Regulation of the lac operon by repressor is called negative control (Figure P1; see also an older view of repression in Figure 26.21 on page 1002). The lac operon is also under positive control by CRP (or cAMP Receptor Protein; also known as CAP or catabolite activator protein). CRP or CAP is now thought to be bound to its lac binding site at all times (even during repression).
During induction, the inducer (either the natural inducer, allolactose, or the synthetic inducer, IPTG, binds to the lac repressor. Inducer-bound repressor does not bind to operator sites. This allows RNA polymerase to bind to the promoter and start transcribing the lac operon.

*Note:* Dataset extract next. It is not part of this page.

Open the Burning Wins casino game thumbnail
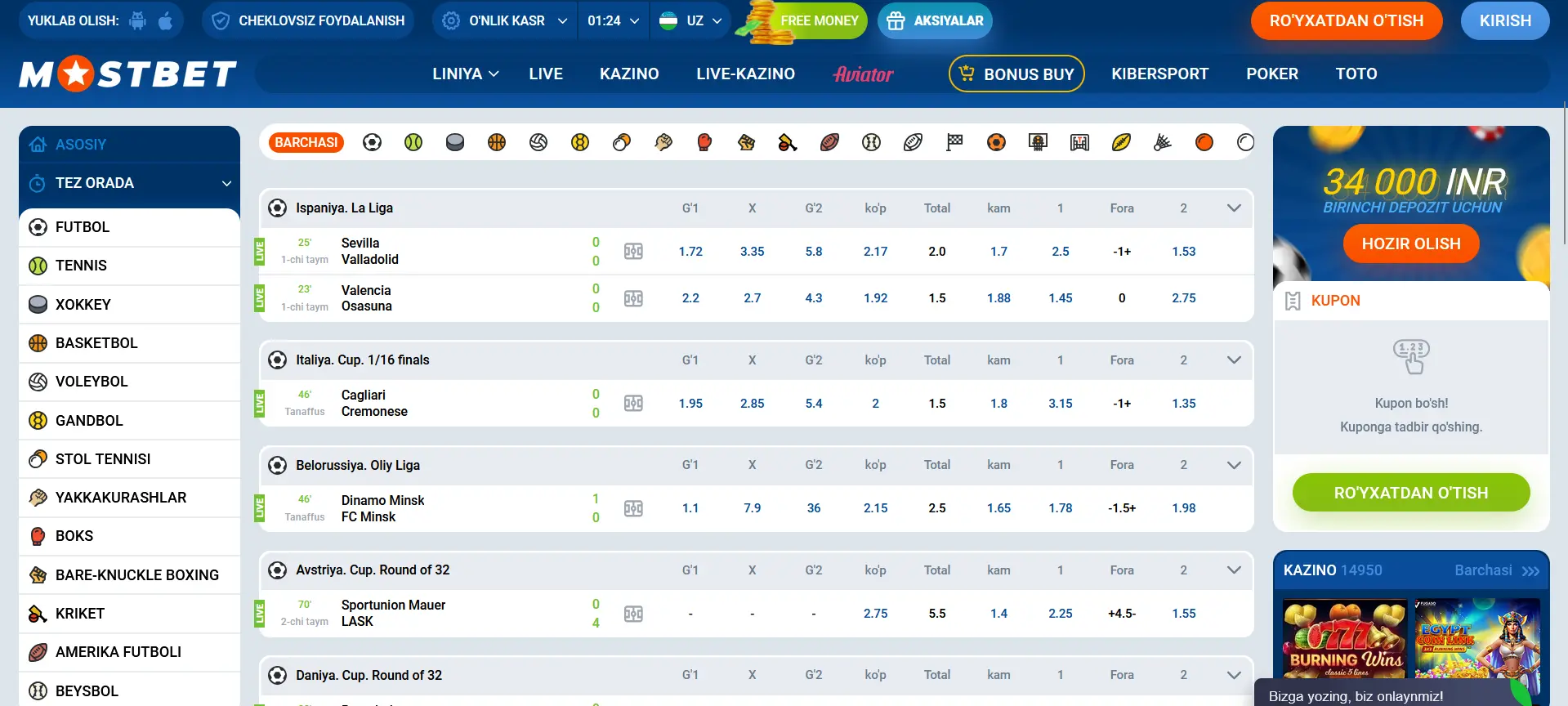Viewport: 1568px width, 706px height. [x=1344, y=638]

CRP (cAMP Receptor Protein; also known as CAP) is a dimer (Figure 26.29) and has a DNA-binding structural element called helix-turn-helix (HTH); only when complexed with at least one cAMP will CRP bind to site in the lac promoter (in fact, when two cAMP bind to dimeric CRP, the binding of CRP to target DNA is reduced 10-fold); CRP binding bends DNA more than 90° (Figure 26.22); CRP binding increases the formation of the closed complex of RNA polymerase (increases RNA polymerase binding to the promoter) by more than 20-fold (the lac promoter has a "poor" -35 box and a "poor" -10 region; some promoter up-mutants (mutant promoters that "work" better) that make the -35 box and/or the -10 region more like the consensus become independent of CRP activation). The spacing between the CRP site and the RNA polymerase site is important: insertion of 5 bp eliminates positive control by CRP, but insertion of 10 bp restores positive control to about 20% (thus, the orientation between CRP and RNA polymerase is thought to be important; that is, they must bind to the same "side" of the DNA molecule). CRP "touches" the alpha subunit of RNA polymerase (Figure X). Some rpoD (sigma factor) mutants also overcome the "need" for CRP positive control.

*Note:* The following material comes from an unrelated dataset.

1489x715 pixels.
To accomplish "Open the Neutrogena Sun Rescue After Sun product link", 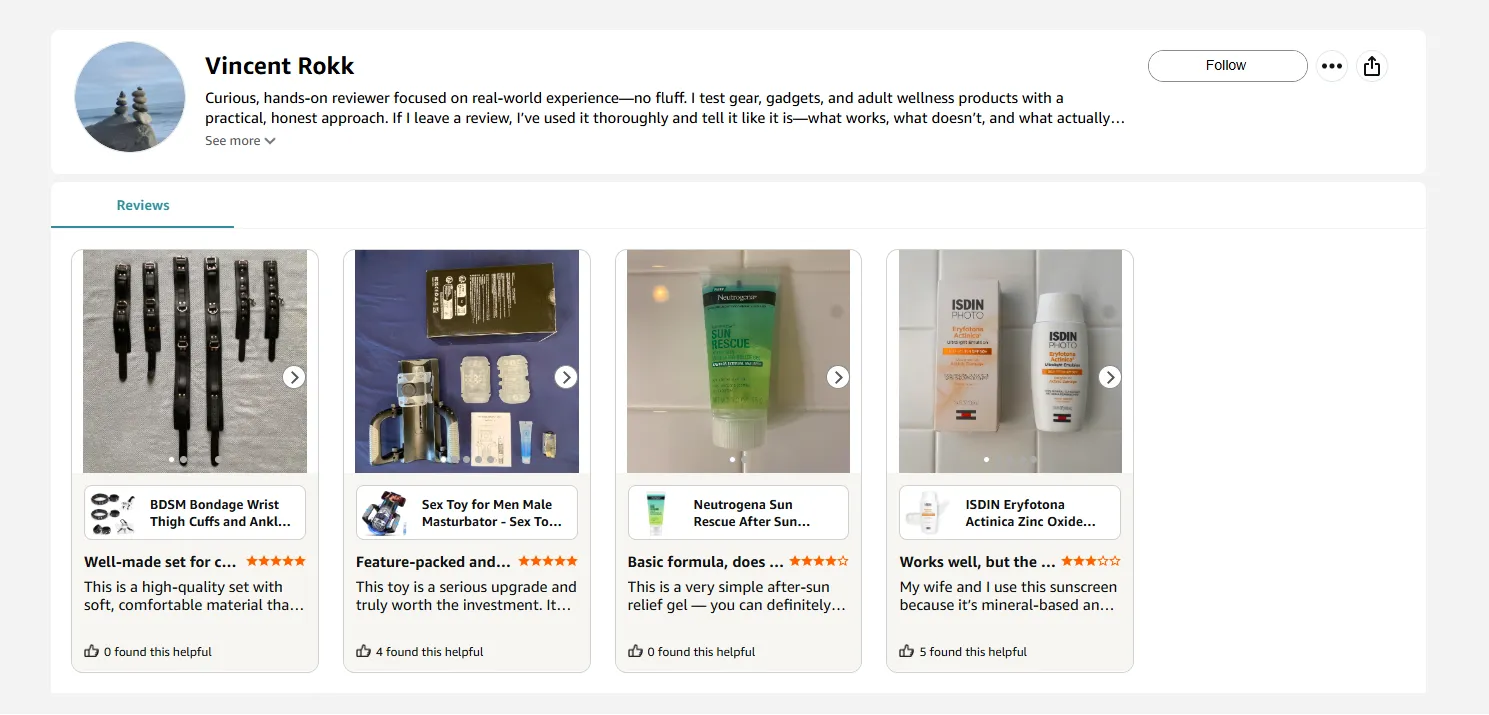I will click(x=752, y=513).
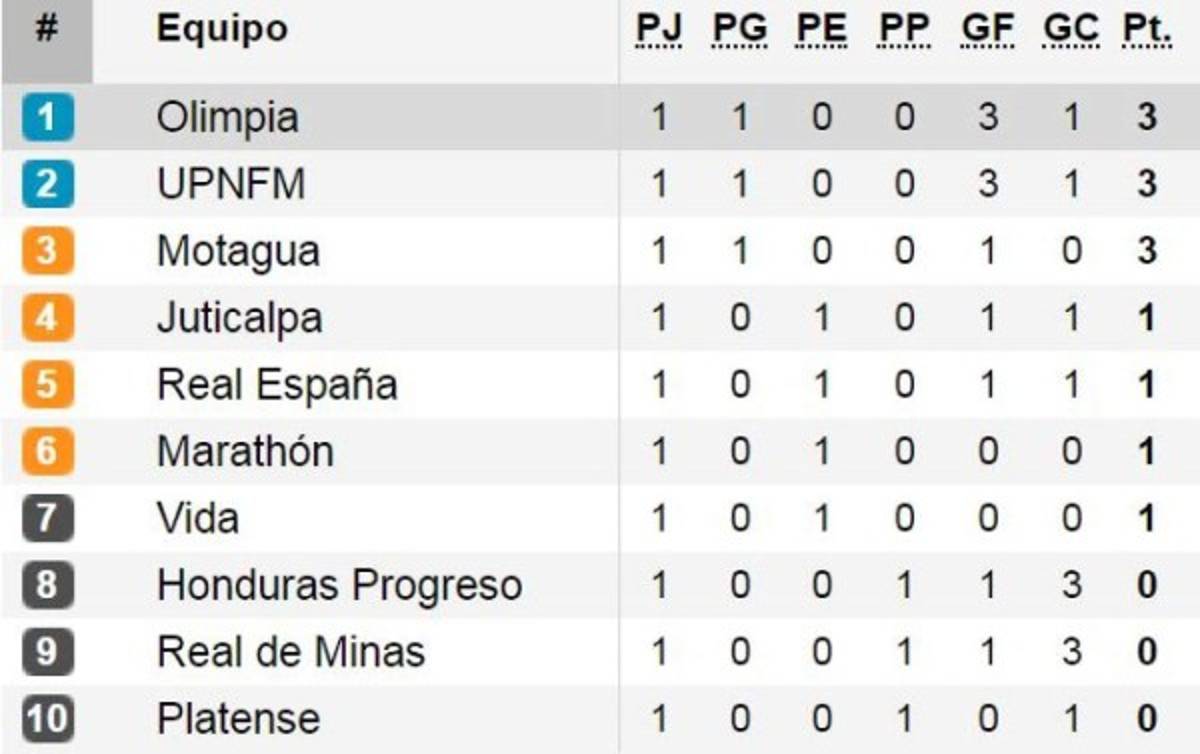Viewport: 1200px width, 754px height.
Task: Click the blue position 1 badge
Action: [x=46, y=118]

Figure AE shows footprinting of CRP and the lac repressor. When CRP binds to its site, repressor binding at O3 is shifted upsteam by 6 bp. This puts CRP and repressor on opposite sides of the DNA. Figure 26.19 shows the sequences that bind CRP and repressor.

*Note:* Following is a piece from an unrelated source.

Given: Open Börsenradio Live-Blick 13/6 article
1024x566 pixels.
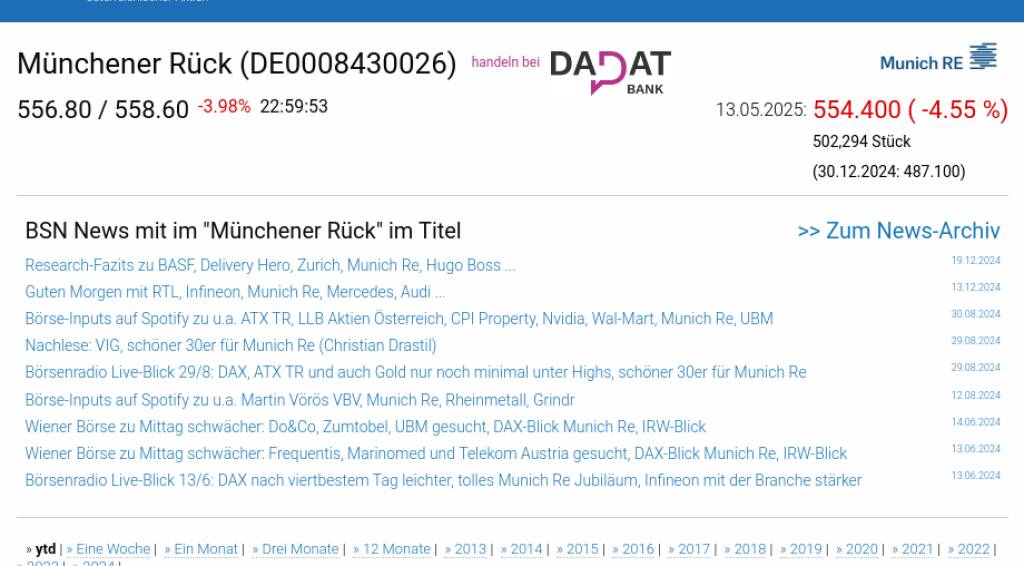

Figure AG shows that tetrameric repressor binds to O1 and O3 to form a DNA loop (with the aid of CRP which helps to bend the DNA).
Several important points:
E. coli grown on glucose do not metabolize lactose (as well as several other sugars) until all of the glucose in the medium is exhausted. This is called catabolite repression. It once was thought that catabolite repression was mediated by the levels of cAMP in the cell which, in turn, affected the binding of CRP to its binding site in the lac operon. However, cAMP levels are the same in cells grown on glucose alone or on lactose alone. Glucose represses the lac operon of E. coli by prohibiting the entry of lactose though an occasionally present lac permease molecule. In the presence of glucose there is never enough lactose inside the uninduced cells to be transformed by the very few molecules of beta-galactosidase into the true inducer allolactose.